Alzheon, Inc. reported statistically significant and clinically relevant plasma biomarker reduction, robust preservation of brain volume, and positive memory effects in Alzheimer's patients following 12 months of treatment with investigational agent ALZ-801 in its Phase 2 biomarker trial. ALZ-801 (valiltramiprosate) is an oral agent in Phase 3 development as a potentially disease modifying treatment for AD that blocks formation of neurotoxic soluble beta amyloid (Aß) oligomers causing cognitive decline in Alzheimer's patients. In mechanism of action studies, ALZ-801 fully inhibited the formation of amyloid oligomers at the Phase 3 clinical dose.

ALZ-801 has shown potential for robust efficacy in the highest-risk Alzheimer's population – patients with two copies of the apolipoprotein e4 allele (APOE4/4 homozygotes), and favorable safety with no events of brain vasogenic edema, seen in trials with plaque-clearing antibodies. This population is the focus of Alzheon's pivotal Phase 3 APOLLOE4 trial and has the highest likelihood of demonstrating successful efficacy outcomes. The ongoing, fully enrolled Phase 2 biomarker study is evaluating ALZ-801 in Early AD patients, who carry either one or two copies of the e4 allele of apolipoprotein E gene (APOE3/4 heterozygotes and APOE4/4 homozygotes, respectively), representing two thirds of Alzheimer's patients.

APOE4 genotype, the leading risk factor for AD after aging, is associated with a several-fold higher brain burden of neurotoxic amyloid oligomers. Phosphorylated tau (p-tau) levels in plasma are a sensitive and specific marker of neuronal stress and brain injury in AD, and considered a highly reliable biomarker of disease pathology. P-tau is produced by neurons as a reaction to formation of toxic beta amyloid oligomers, the key driver of AD pathology and neurodegeneration.

P-tau181 levels rise with AD progression and clinical deterioration of patients, and have been shown to fall in response to clinically effective disease modifying treatments in Alzheimer's. Alzheon's Phase 2 AD biomarker study (NCT04693520) enrolled 84 patients with Early AD, who carry either the APOE4/4 or APOE3/4 genotype and received oral ALZ-801 265 mg twice daily. All analyses of plasma biomarkers were performed at the laboratory of Professor Kaj Blennow at University of Gothenburg in Molndal, Sweden, audited according to Good Laboratory Practice. A total of 75 patients (mean age 69 years, 52% female) completed the Week 52 visit and were included in this pre-specified analysis.

In this population, ALZ-801 demonstrated a significant 41% reduction from baseline in plasma p-tau181 (p=0.016) at 52 weeks. ALZ-801 also significantly reduced the plasma p-tau181/Aß42 ratio by 37% at 52 weeks (p=0.032). Given the importance of p-tau181 and Aß42 as biomarkers of core AD pathology, these results support a disease modifying effect of ALZ-801 in Alzheimer's patients.

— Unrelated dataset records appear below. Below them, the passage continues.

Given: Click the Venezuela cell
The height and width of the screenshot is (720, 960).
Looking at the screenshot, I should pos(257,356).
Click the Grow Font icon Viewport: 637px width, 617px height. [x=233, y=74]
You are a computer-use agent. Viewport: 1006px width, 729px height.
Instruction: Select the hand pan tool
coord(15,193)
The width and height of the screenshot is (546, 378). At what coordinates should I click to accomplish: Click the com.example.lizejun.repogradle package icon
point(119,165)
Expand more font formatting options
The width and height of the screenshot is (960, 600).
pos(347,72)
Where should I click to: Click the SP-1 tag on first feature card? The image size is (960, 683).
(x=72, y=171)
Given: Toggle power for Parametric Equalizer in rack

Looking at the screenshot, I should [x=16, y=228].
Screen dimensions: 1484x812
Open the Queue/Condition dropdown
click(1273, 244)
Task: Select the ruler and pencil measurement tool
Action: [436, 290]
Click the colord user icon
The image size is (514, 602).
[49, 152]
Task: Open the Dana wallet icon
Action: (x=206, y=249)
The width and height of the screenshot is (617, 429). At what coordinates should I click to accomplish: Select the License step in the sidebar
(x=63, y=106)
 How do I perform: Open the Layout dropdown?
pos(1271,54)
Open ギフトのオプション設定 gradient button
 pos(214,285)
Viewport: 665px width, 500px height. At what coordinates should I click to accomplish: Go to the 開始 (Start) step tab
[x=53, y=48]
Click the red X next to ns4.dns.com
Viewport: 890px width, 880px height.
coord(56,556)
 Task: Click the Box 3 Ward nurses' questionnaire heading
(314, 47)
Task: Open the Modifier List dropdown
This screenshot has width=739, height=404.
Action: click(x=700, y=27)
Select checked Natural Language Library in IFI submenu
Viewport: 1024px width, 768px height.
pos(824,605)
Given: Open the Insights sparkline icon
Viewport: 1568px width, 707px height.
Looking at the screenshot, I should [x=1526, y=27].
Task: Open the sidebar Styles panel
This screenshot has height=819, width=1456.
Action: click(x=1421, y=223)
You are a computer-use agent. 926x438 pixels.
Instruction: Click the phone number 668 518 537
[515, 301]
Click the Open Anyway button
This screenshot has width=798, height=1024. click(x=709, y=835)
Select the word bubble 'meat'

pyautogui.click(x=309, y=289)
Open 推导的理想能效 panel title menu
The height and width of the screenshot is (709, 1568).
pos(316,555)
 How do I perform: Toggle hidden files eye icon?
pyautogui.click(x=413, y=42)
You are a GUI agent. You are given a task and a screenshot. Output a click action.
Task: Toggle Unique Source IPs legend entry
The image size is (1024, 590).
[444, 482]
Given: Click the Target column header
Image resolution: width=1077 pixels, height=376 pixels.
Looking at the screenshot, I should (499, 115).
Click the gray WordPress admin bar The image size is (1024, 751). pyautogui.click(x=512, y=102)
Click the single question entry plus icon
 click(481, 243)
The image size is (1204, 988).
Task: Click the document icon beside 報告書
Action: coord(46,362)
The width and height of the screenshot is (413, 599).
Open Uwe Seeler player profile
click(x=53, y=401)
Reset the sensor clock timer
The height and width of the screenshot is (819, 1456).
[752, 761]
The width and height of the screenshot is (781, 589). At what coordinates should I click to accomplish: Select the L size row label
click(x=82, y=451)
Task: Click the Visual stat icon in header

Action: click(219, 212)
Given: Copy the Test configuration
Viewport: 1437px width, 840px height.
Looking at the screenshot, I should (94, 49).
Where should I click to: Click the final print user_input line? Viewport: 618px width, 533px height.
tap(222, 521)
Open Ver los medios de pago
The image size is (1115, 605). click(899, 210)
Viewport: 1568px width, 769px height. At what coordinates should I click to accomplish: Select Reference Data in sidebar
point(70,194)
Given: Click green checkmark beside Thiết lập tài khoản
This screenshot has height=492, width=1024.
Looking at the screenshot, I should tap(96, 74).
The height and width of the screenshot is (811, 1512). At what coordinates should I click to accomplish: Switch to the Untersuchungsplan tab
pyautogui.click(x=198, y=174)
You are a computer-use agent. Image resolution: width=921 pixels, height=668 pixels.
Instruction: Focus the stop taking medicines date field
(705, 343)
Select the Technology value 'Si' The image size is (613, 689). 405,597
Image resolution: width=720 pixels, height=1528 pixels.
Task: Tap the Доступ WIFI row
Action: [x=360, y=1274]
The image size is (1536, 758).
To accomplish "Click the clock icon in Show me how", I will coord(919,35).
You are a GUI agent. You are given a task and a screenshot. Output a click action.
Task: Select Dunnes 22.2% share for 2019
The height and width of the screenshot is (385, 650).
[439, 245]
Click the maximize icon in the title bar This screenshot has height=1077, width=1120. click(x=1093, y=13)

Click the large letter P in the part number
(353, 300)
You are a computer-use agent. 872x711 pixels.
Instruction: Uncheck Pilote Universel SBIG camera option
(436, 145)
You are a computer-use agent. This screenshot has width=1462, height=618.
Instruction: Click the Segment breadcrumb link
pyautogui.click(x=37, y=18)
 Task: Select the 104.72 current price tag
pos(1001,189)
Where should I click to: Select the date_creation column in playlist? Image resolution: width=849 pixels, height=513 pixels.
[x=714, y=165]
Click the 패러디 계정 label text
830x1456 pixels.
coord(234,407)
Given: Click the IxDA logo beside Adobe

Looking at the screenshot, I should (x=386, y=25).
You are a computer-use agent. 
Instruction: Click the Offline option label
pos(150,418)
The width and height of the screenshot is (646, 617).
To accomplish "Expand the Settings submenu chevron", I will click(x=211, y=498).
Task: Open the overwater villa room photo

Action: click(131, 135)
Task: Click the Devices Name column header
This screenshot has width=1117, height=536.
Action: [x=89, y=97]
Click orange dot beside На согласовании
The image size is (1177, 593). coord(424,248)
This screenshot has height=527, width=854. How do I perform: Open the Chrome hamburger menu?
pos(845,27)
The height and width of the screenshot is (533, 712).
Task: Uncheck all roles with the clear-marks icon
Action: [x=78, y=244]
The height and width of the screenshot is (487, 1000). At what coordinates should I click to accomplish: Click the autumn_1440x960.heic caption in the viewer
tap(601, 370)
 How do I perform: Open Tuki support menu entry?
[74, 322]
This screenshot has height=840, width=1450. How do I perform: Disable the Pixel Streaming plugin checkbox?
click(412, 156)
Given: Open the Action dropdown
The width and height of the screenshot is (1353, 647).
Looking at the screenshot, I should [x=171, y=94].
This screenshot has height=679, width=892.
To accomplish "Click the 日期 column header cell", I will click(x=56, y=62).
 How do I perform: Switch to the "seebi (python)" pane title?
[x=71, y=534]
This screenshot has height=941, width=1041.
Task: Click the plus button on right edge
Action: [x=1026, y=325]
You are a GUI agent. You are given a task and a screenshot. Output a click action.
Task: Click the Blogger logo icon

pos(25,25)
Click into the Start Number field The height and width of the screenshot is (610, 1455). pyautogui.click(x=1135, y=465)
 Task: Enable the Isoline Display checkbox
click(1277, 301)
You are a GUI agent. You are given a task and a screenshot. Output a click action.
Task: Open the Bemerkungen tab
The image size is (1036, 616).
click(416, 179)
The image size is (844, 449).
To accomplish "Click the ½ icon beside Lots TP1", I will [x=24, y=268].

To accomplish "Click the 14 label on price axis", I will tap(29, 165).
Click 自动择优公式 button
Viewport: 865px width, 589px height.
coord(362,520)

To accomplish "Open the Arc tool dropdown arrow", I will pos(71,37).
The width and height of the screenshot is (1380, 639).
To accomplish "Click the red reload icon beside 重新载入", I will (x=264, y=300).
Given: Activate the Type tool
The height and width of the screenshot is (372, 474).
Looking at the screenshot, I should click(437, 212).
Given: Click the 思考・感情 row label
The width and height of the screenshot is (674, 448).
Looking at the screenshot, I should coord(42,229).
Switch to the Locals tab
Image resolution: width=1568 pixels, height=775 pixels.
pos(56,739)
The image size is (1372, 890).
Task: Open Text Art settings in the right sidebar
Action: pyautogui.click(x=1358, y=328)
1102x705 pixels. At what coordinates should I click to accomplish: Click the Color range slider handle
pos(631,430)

ALZ-801 shows rapid and robust plasma p-tau181 reductions at 13, 26 and 52 weeks that correspond with preservation of hippocampal volume and improvements in memory tests. These early p-tau181 effects are enabled by the robust 40% brain penetration of ALZ-801 compared to approximately 1% brain penetration of plaque-clearing antibodies. As p-tau181 is primarily of brain origin and is actively cleared from brain into plasma, the significant lowering of p-tau181 in response to ALZ-801 treatment validates the drug's target engagement and action in AD brain.